Wouldn’t it be grand if a recipe were named after you? Beats a tombstone, I take it.
The “Alfredo” in fettuccine Alfredo, likely America’s most favored non-red Italian noodle preparation, was a Roman chef named Alfredo Di Lelio.
The legend goes that Di Lelio created the dish of fettuccine, butter and grated Parmigiano-Reggiano cheese to help strengthen and soothe his wife during the labor of delivering their first-born, Armando (if the legend dates to 1907), or convalesce from the birthing (if the legend dates to 1908).
Whatever the year of origin, Di Lelio later popularized the same recipe at his Roman restaurant which was located (and still is) along the Via della Scrofa. He never listed it on the menu as “Fettucine Alfredo,” but instead “pasta al triplo burro” (fettucine with triple the amount of butter), to this day its proper Italian culinary name. (If you ask for fettuccine Alfredo in Rome, apart from Alfredo’s namesake restaurant, they’ll both look askance at you and give you a portion of pasta al triplo burro.)
The name “Fettucine Alfredo” — and, more important, the cream used in it — came to the recipe when it moved to the United States in the 1930s. In Italian cooking, even simple “fettuccine al burro e formaggio” (pasta with butter and cheese, usually a children’s dish) never includes cream. We Yanks riched it up.
Any “cream” comes to the original fettuccine Alfredo from its preparation, which I want to teach you. With today’s recipe, method is key. Pay close attention to the details in the directions and you’ll come out with a creamy fettuccine Alfredo as Di Lelio made it.
But for dessert, some German’s Chocolate Cake. Note the apostrophe.
In the mid-1800s, Samuel “Sammy” German, an American of English descent and a chocolatier working for Baker’s Chocolate Company of Dorchester, Mass., came up with a formula for a sweet dark chocolate to be used in baking. It was called (and is so, to this day) Baker’s German’s Sweet Chocolate.
Baker’s is America’s oldest chocolate-making company, begun in 1790, now owned by the corporation Kraft Heinz.
The recipe for what we nearly always call “German Chocolate Cake” (no apostrophe) isn’t from Germany. It’s from a 1957 recipe by Mrs. George Clay in The Dallas Morning News (found here) that she called “German’s Chocolate Cake.” Because Sammy German is a proper name, Clay properly titled the recipe crediting his last name and using an apostrophe.

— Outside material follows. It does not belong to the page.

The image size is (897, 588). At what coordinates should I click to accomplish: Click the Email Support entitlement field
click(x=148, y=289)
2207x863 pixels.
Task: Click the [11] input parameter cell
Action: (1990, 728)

Somewhere along the line, the apostrophe dropped and generations of American cake eaters (and bakers) came to believe that the origins of the confection were from the country of Germany, not merely from a German, so to speak.
Like cake batter itself, it’s all mixed up. For example, in the 13th edition of the “Fanny Farmer Cookbook,” published in 1990, the recipe for “Sweet German Chocolate Cake” lists as the first required ingredient “4 ounces Baker’s German’s Sweet Chocolate.” In any case, both the mix and the mix-up are delicious.
Fettucine Al Triplo Burro (Fettucine Alfredo in the original)
Serves up to 4, depending on portion size.
- 1 pound fettuccine pasta, egg-based if possible
- 1 stick unsalted butter, at room temperature
- 1 cup finely grated Parmigiano-Reggiano cheese (about 1/4 pound chunk, not grated)
- Freshly ground black pepper
Prepare ahead all utensils, serving ware and ingredients.
Grate the cheese on the finest holes of a box grater or using a microplane (preferred). The cheese must be as light and fluffy as possible. Place the butter at the bottom of a metal or thick ceramic bowl that can be placed on a warmed heat diffuser or in a slow (180 degree) oven. Also ready the serving plates that will be warmed in the same manner.
Melt the butter, just, but do not let it bubble. Keep it handy. Warm the serving plates.
Cook the pasta in plenty of well-salted boiling water. If it is dried, follow the package directions; if freshly made, this will take but a few minutes. A couple of minutes before the pasta is al dente, pull off 2 ladles’ worth of pasta water, adding 3 tablespoons of the water to the melted butter. Stir or whisk the butter and water vigorously and well, until the mix emulsifies into a “cream.” Keep it warm.
When the pasta is just al dente, pull it out of the water using tongs, letting excess water drip back into the pasta pot, and place it into the butter emulsion. With your hand, sprinkle 3/4 of the cheese over the hot pasta and, again using tongs, repeatedly pull up the fettuccine, folding the cheese and butter back into the cooked pasta, creating even more “cream.” Do this over a warm spot such as a heat diffuser or a turned-off burner.
Use as much of the reserved pasta cooking water, tad by tad, to aid this process. You want a sauce neither dryish nor too wet, but creamy and shiny and rich.
Serve the fettuccine onto the warmed plates, scattering more cheese over each serving as well as liberal grindings of black pepper.